In this episode, I’ll discuss N-acetylcysteine in non-acetaminophen-induced acute liver failure.
Treatment of acute liver failure with N-acetylcysteine is the first thing that comes to mind if the liver failure is due to acetaminophen. However acute liver failure from causes other than acetaminophen may also respond to treatment with N-acetylcysteine. A recent meta-analysis evaluated 5 prospective studies that included 672 patients with acute liver failure who were split between a control group and treatment with N-acetlycysteine. The most common causes of acute liver failure were: viral hepatitis, drug-induced (but not from acetaminophen), auto-immune hepatitis and cause indeterminate.
55% of the patients in the N-acetylcysteine group had transplant-free survival compared with just 28% in the control group. The relative risk in favor of treatment was 0.56. Treatment also was responsible for a lower length of hospital stay when compared to control. While overall survival was numerically superior in the treatment group, this difference was not statistically significant.

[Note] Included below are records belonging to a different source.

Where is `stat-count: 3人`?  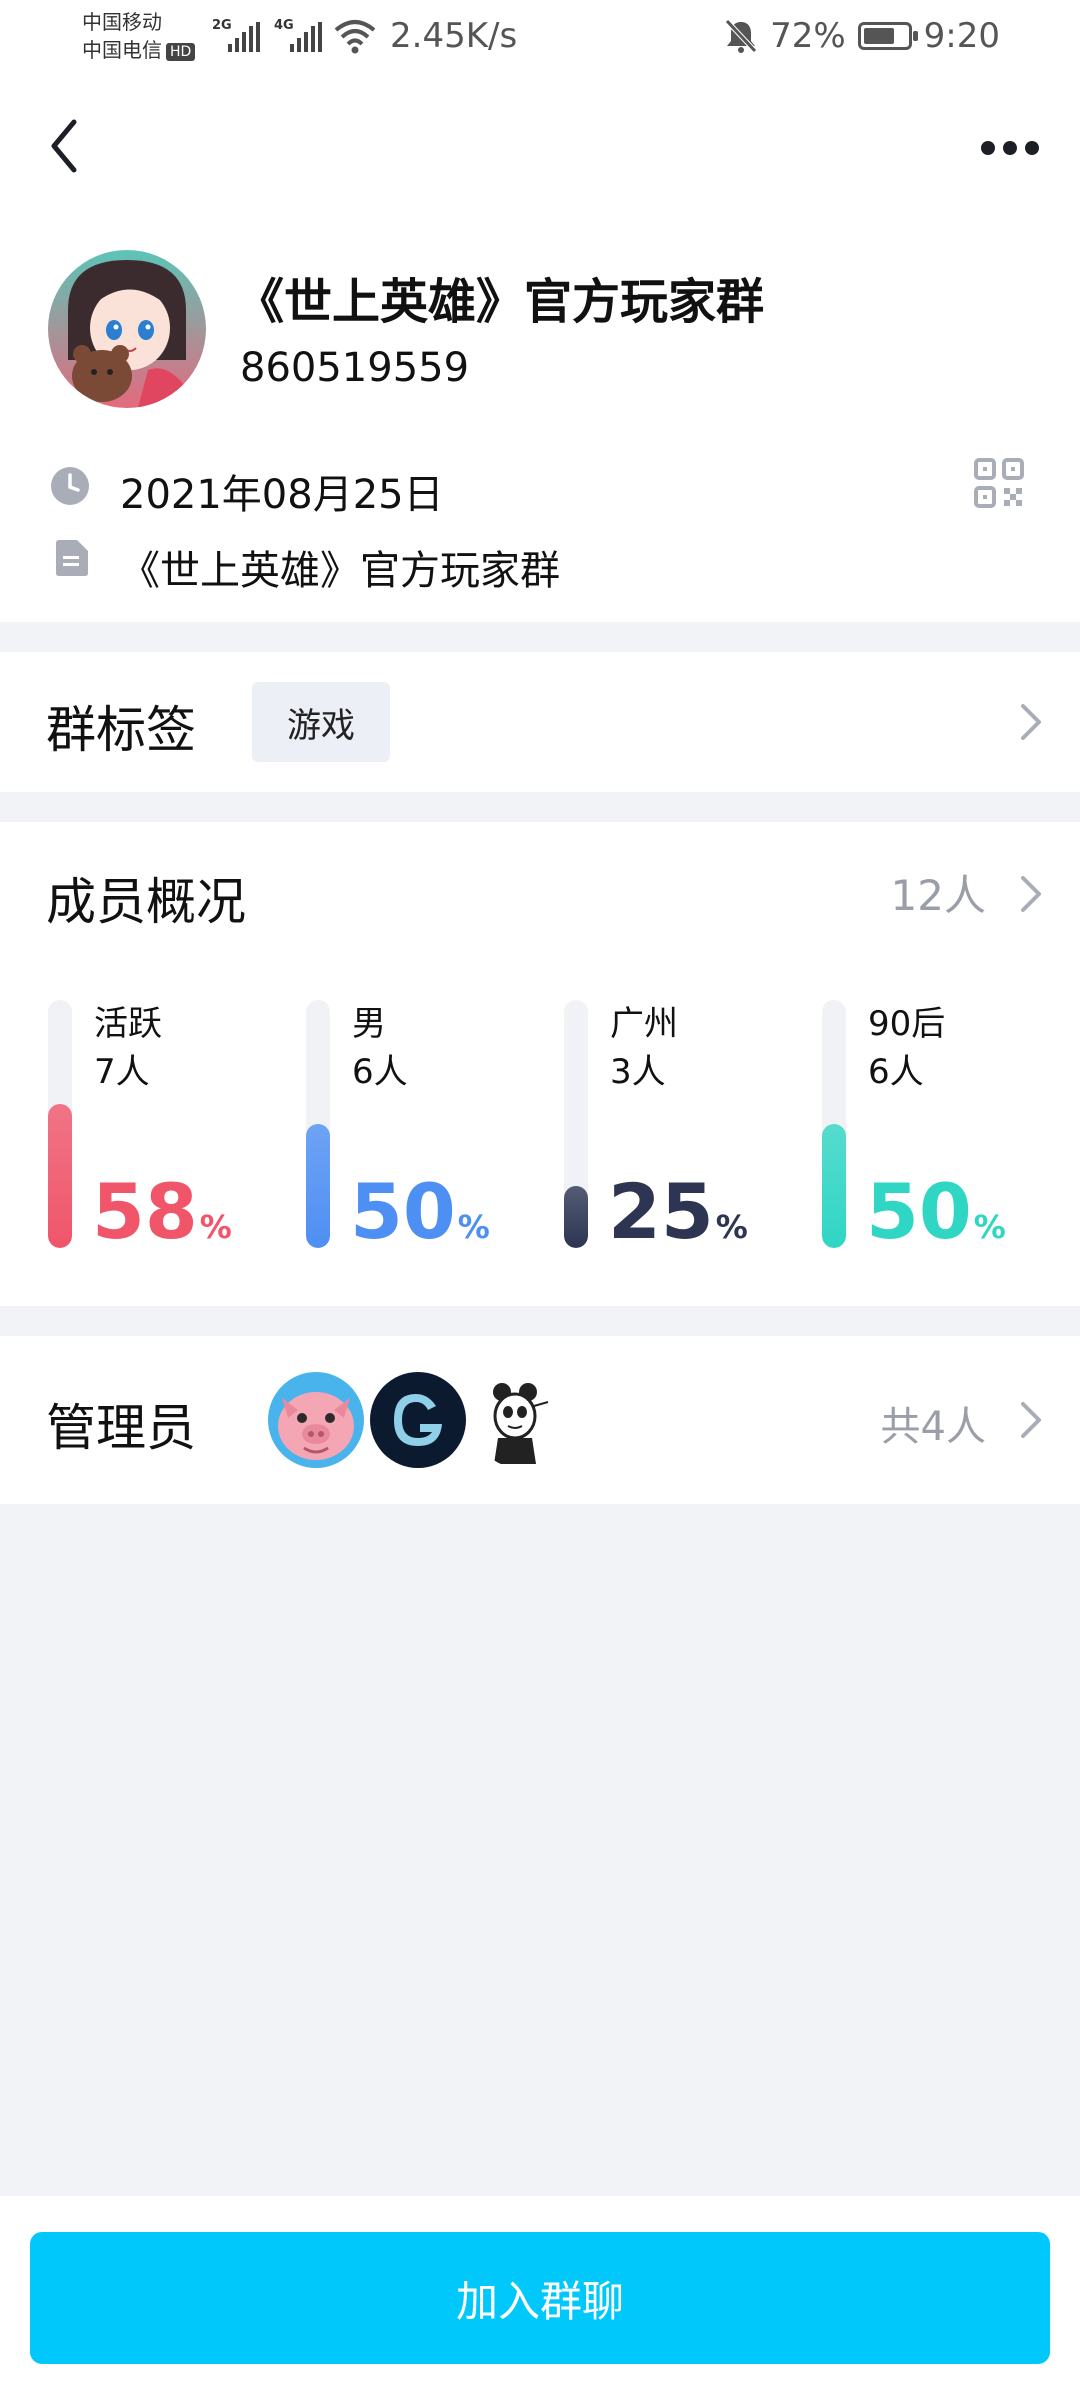
stat-count: 3人 is located at coordinates (638, 1072).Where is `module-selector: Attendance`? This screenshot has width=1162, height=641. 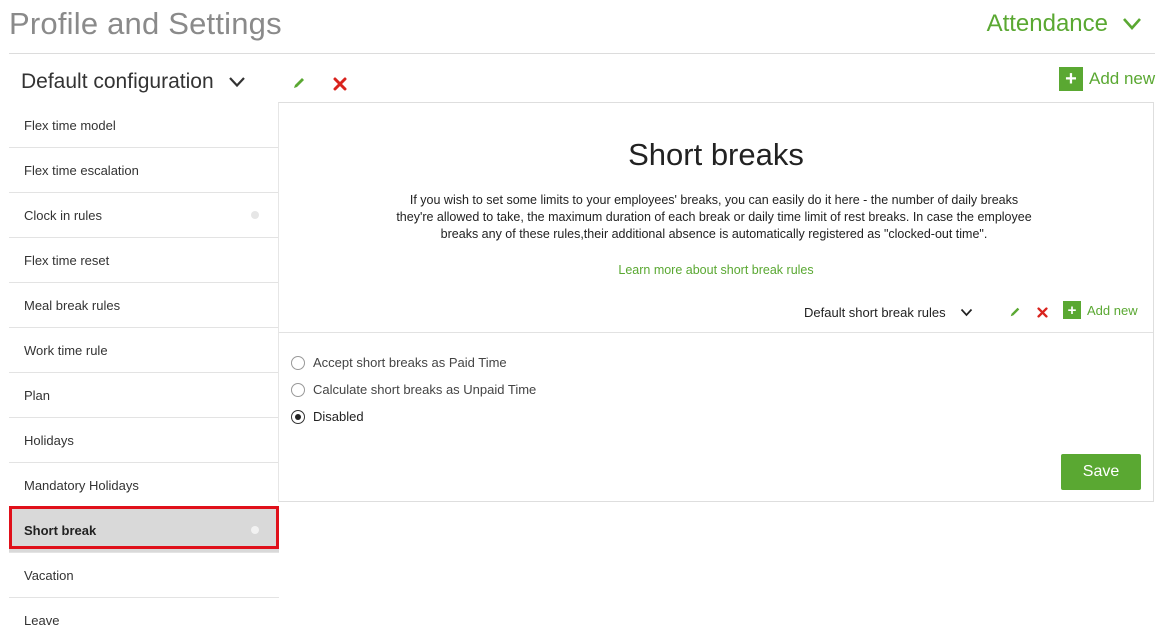
module-selector: Attendance is located at coordinates (1064, 24).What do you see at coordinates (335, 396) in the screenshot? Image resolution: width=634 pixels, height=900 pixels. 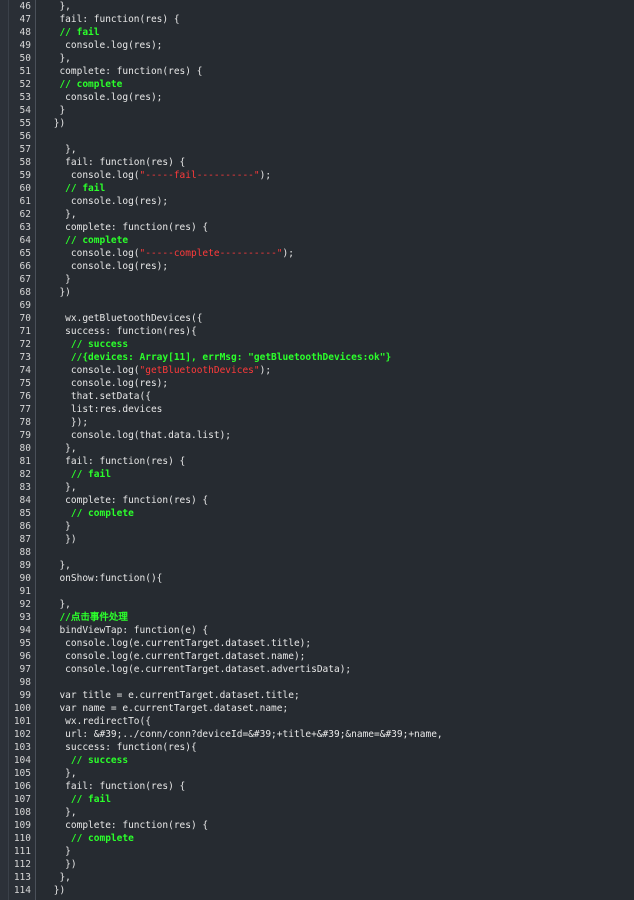 I see `code-line: that.setData({` at bounding box center [335, 396].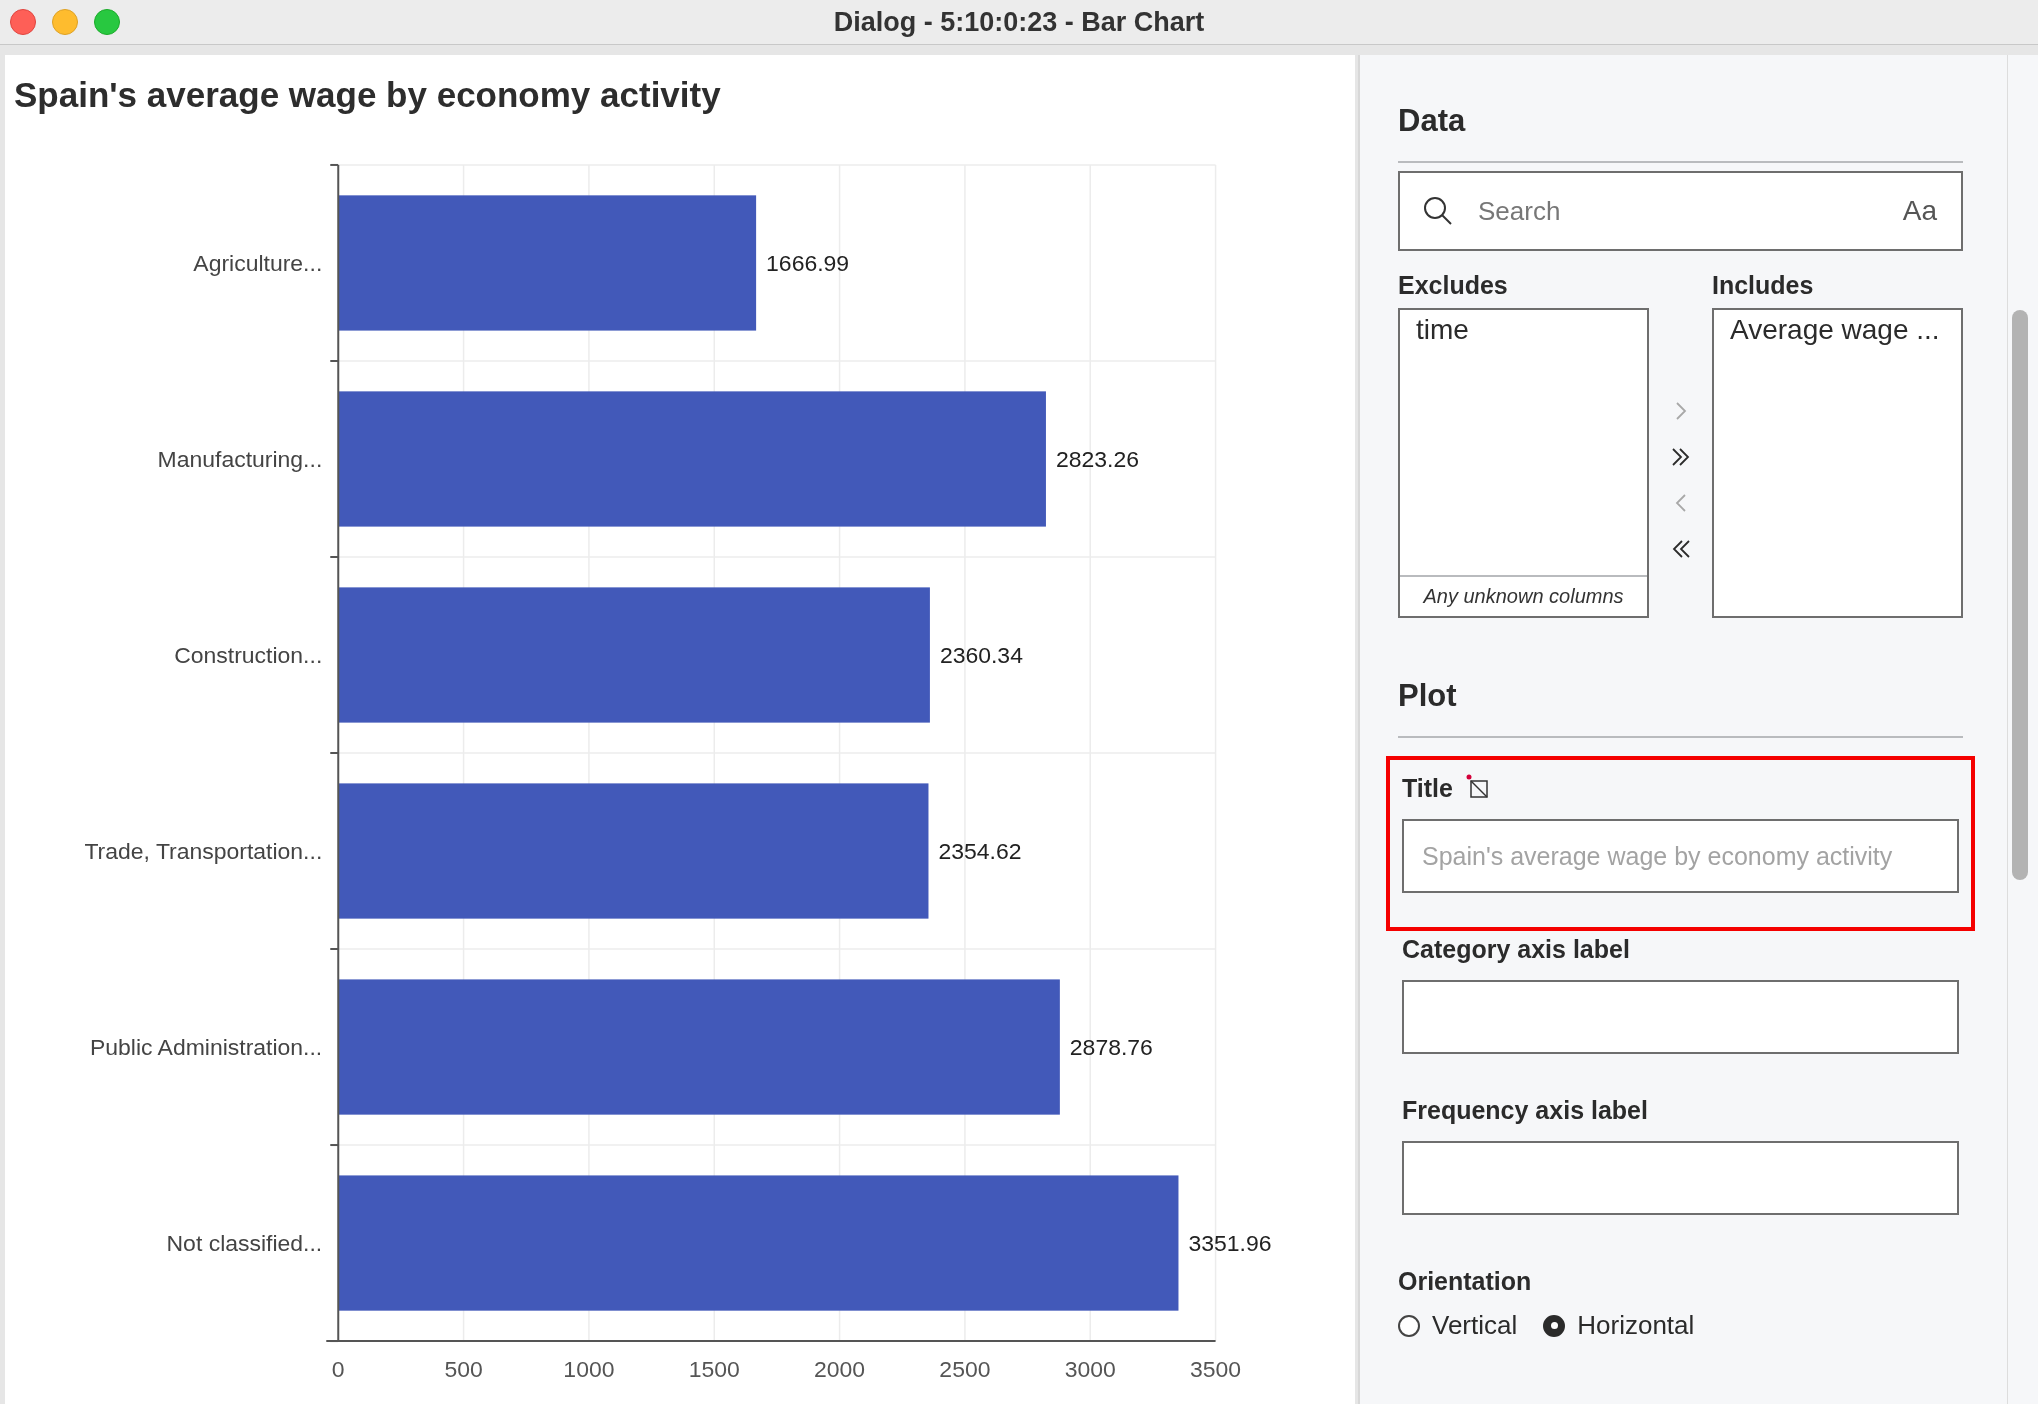  I want to click on match-case-toggle: Aa, so click(1920, 211). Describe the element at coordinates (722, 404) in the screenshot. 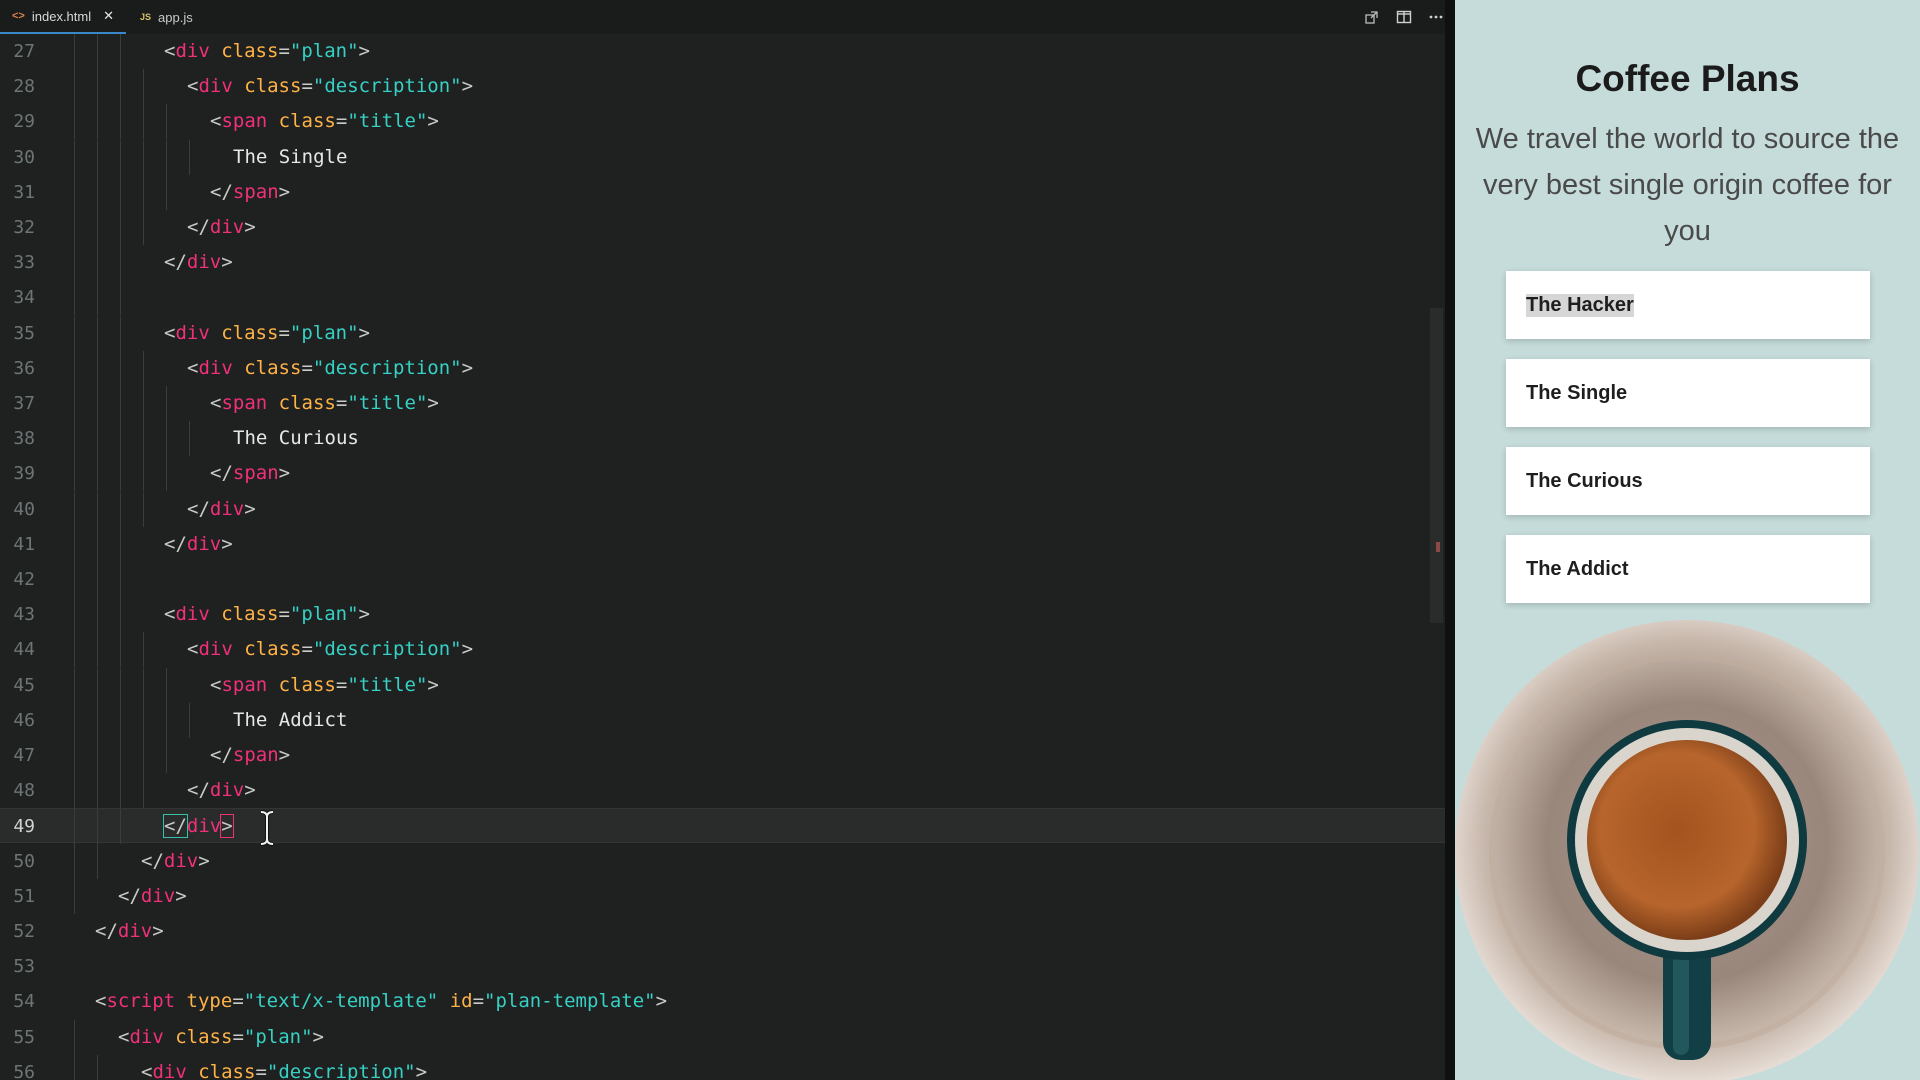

N-acetylcysteine was given as an IV infusion in 4 of the studies and orally in the 5th. Most patients had treatment that lasted 72 hours. The most commonly studied regimen was an initial loading dose of 150 mg/kg/hr of N-acetylcysteine over one hour, followed by 12.5 mg/kg/hour for 4 hours, then continuous infusions of 6.25 mg/kg N-acetylcysteine for the remaining 67 hours. Only 1 of the 5 studies suggested an increase in adverse events with treatment, and this was only nausea and vomiting related events.
While the total number of patients is relatively small, the authors of the meta-analysis are confident these 5 studies represent all of the available published data on the topic. With there being seemingly no downside risk to the administration of N-acetylcysteine, it is reasonable to consider this therapy in acute liver failure, even if acetaminophen is not the cause.